Looking at this morning’s financial section of the paper inevitably had a piece regarding the assets classes and the respective investors (gamblers) that did exceptionally well in 2013. There was mention of a firm that bet heavily on Japanese stocks and did very well, another investor bet against gold and achieved glamorous returns and a hedge fund that bet on US stocks and looked like gods among mortals.
But that’s the problem with these scenarios – we are mortal.
Pick up any financial magazine that reports on funds or stock returns and you’ll see examples of mutual funds, stocks and bonds that have either beaten or done worse than their counterparts. For example, US stocks did very well in 2013 – so a domestic large cap fund would look amazing based on what it did for 2013. Herein lies the problem; the publication is reporting what the fund did, not what it will do.
Investors that chase returns are falling prey to the thinking that past returns are indicative of future results when we know that that’s not the case. There’s no guarantee that the fund or stock or bond will increase in value and there’s no guarantee that it will decline. We just don’t know.
For more specific funds and stocks – there may be a good chance that the fund is going to go down although it may not happen right away. The reason is that when the publications show the funds with amazing returns, there are some people that flock to those funds since they are chasing returns. Prices temporarily increase. What happens next is that those folks that have been in the fund for quite some time sell – and sell a lot. Naturally when there’s quite a bit of selling fund prices drop – and so do the returns of those investors that chased last year’s results.
Another reason prices drop is due to mean reversion. Simply stated mean reversion is the concept that a fund’s prices will move toward their average over time. A simple, but exaggerated example of this is let’s say a fund’s average return is 10% over 20 years. In one year it returns 40% – which is very respectable. However, according to mean reversion it can be expected (although there’s no guarantee as to when) that at some point in the future the fund is going to experience a declination (either gradually or suddenly) in order to get back to its average return of 10%.
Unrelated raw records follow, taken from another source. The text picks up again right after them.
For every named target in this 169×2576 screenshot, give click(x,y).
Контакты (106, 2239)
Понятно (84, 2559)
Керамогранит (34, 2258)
Another way to look at this concept is standard deviation (for another article later) which is really how much something flip-flops around an average. To keep things easy, let’s say this fund has a standard deviation of 10% also. With an average return of 10% and a high of 40%, means that this fund went three standard deviations above its average. This means that it could also go three standard deviations below the average or achieve a -20% return.
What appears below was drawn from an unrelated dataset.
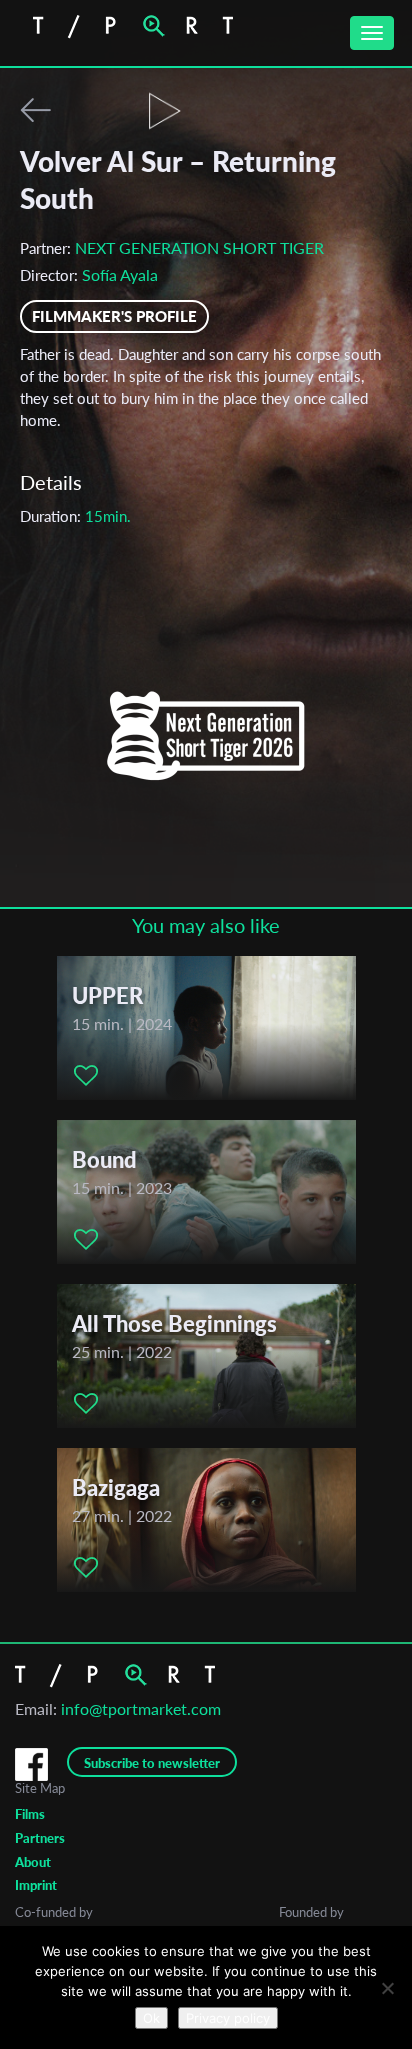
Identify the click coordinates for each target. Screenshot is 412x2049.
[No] (387, 1988)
Without getting too mathematical or statistical on our readers it simply means that this fund flip-flops a lot and if it’s flipped 40% returns in the last year, there’s a good chance it could flop going forward.
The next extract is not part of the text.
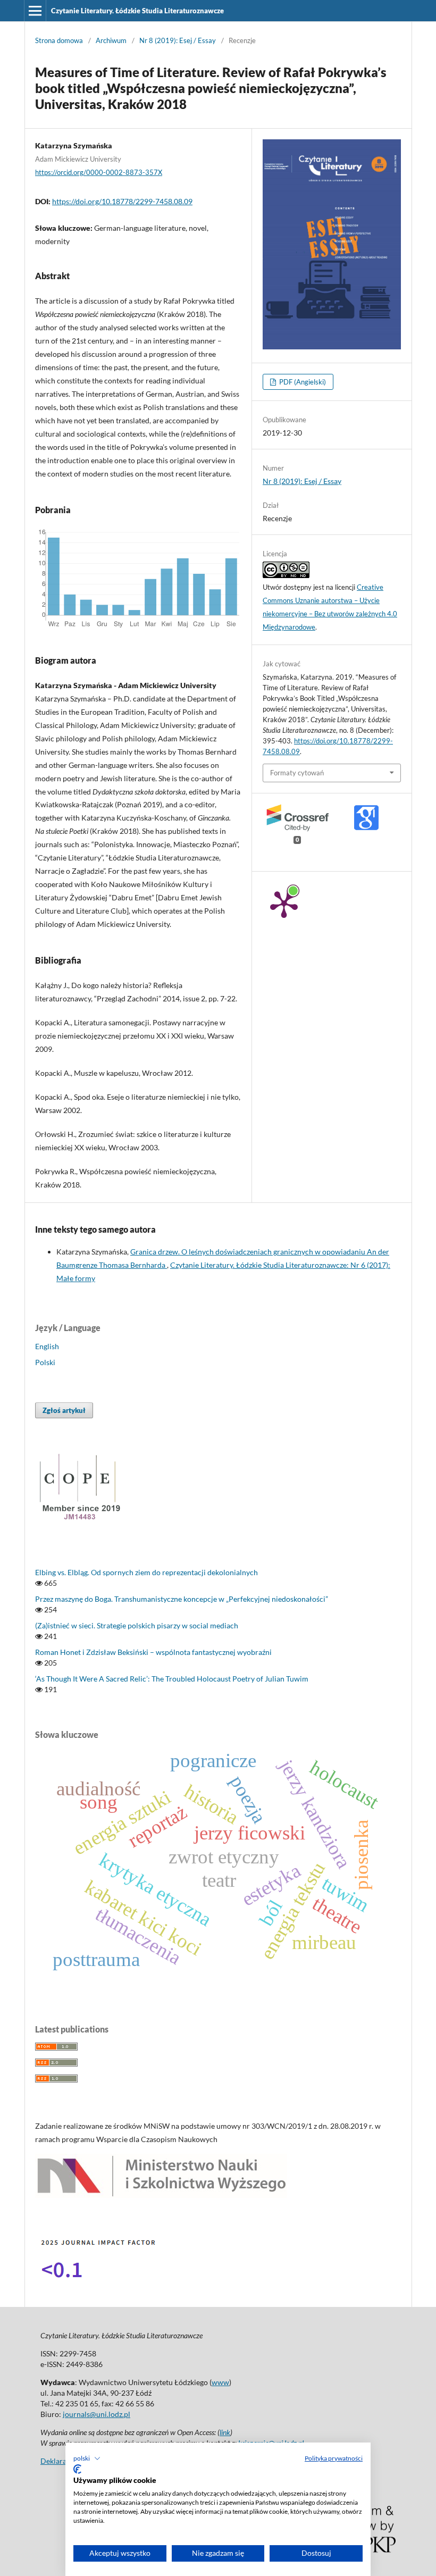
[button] (86, 2458)
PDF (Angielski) (302, 382)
Rather than chasing returns a wise choice is to invest broadly among asset classes and diversify accordingly. An excellent way to do this is through indexing – buying index funds of different asset classes (such as stock, bonds real estate and international stocks and bonds). This helps an investor avoid chasing returns and helps them accept that certain asset classes will rise and others will fall – but the combination of all of them in one portfolio not only lowers overall portfolio risk, but prevents an investor from chasing the next big fund – which according to the latest financial magazines – already happened.